───── The input

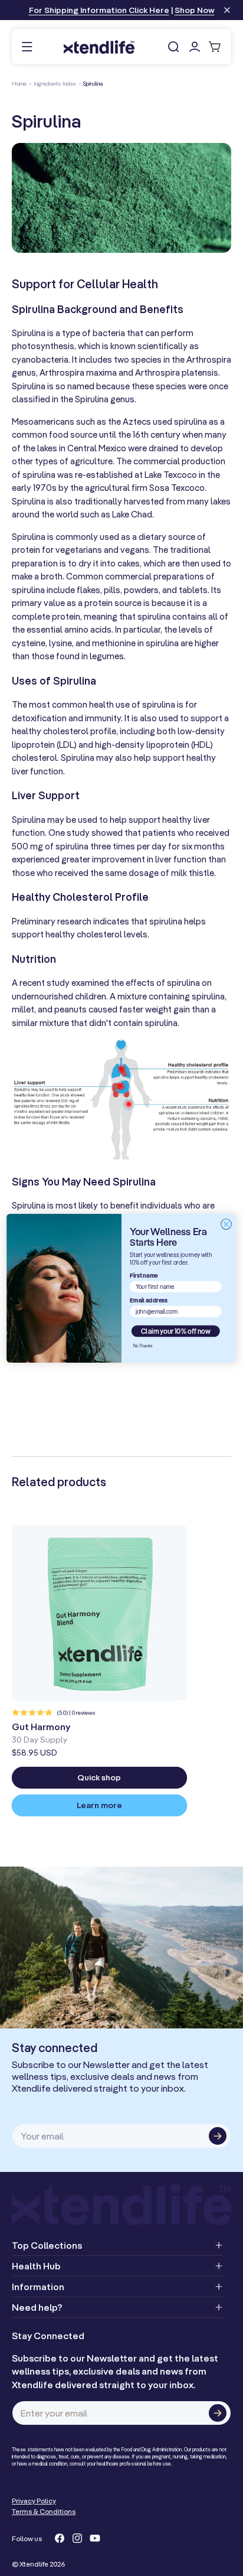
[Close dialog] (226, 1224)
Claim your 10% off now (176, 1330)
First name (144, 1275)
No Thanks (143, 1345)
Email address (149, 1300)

──────────
───── The input

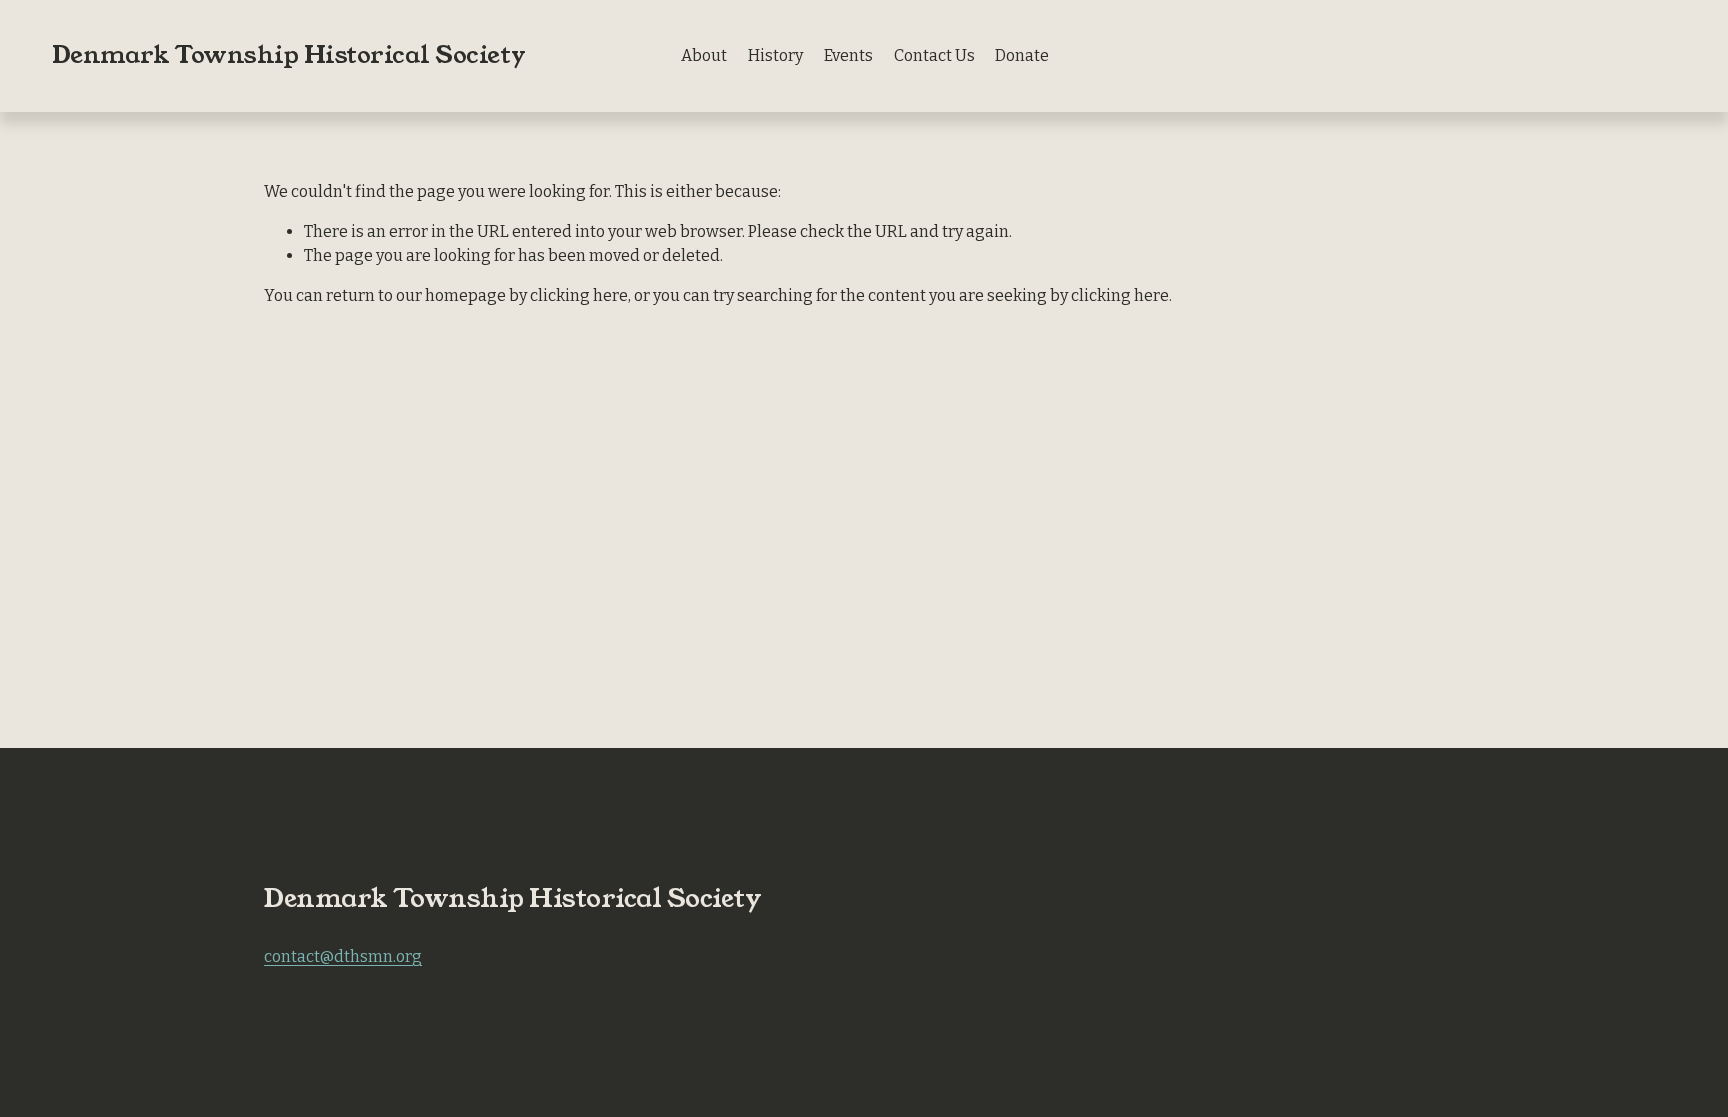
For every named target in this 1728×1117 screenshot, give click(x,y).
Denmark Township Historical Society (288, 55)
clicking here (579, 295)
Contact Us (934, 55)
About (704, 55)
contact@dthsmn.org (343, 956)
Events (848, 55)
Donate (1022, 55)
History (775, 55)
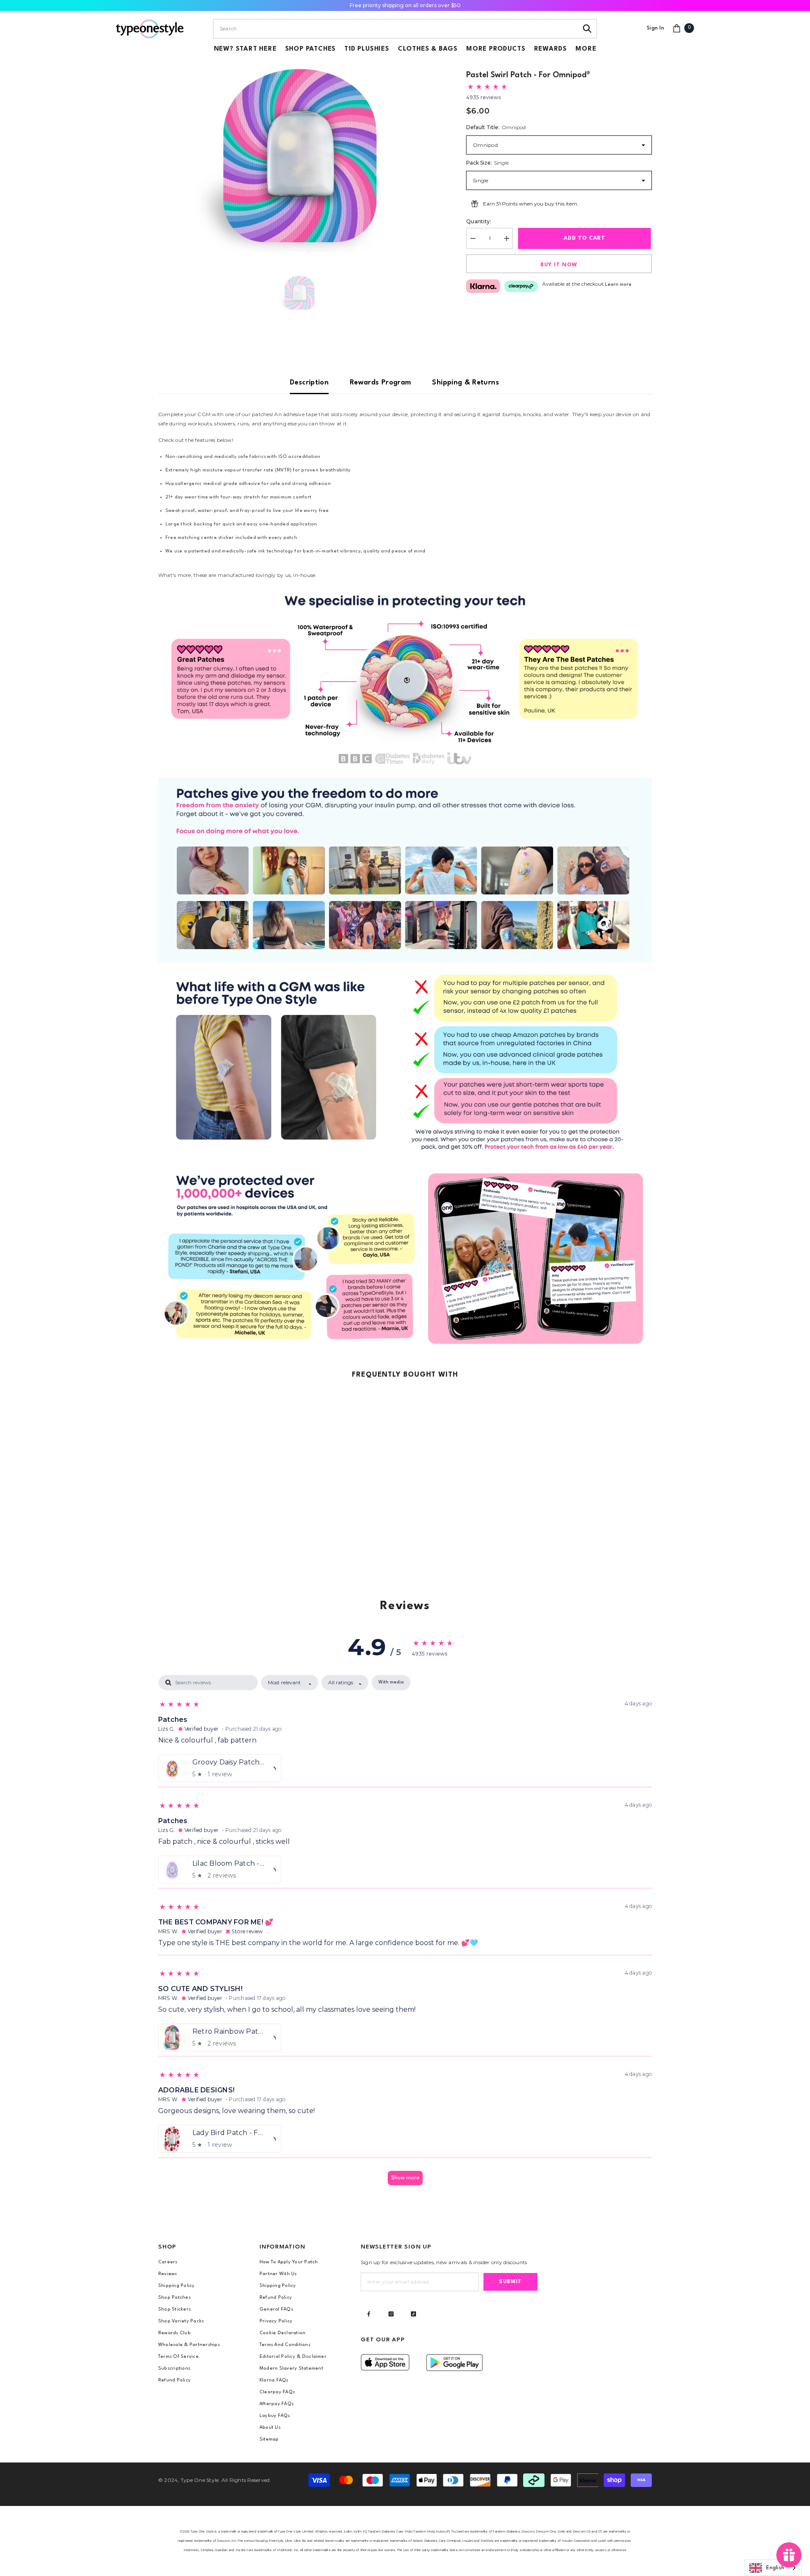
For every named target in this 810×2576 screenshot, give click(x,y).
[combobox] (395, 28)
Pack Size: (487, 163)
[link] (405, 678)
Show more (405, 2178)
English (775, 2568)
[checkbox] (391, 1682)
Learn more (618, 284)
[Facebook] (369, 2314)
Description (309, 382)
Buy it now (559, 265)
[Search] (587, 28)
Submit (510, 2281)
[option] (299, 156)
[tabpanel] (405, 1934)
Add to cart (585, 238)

──────────

*Description of the task:*
The answer must be a single number: how many lines in the data contain the string "named"?

*Solution:*
2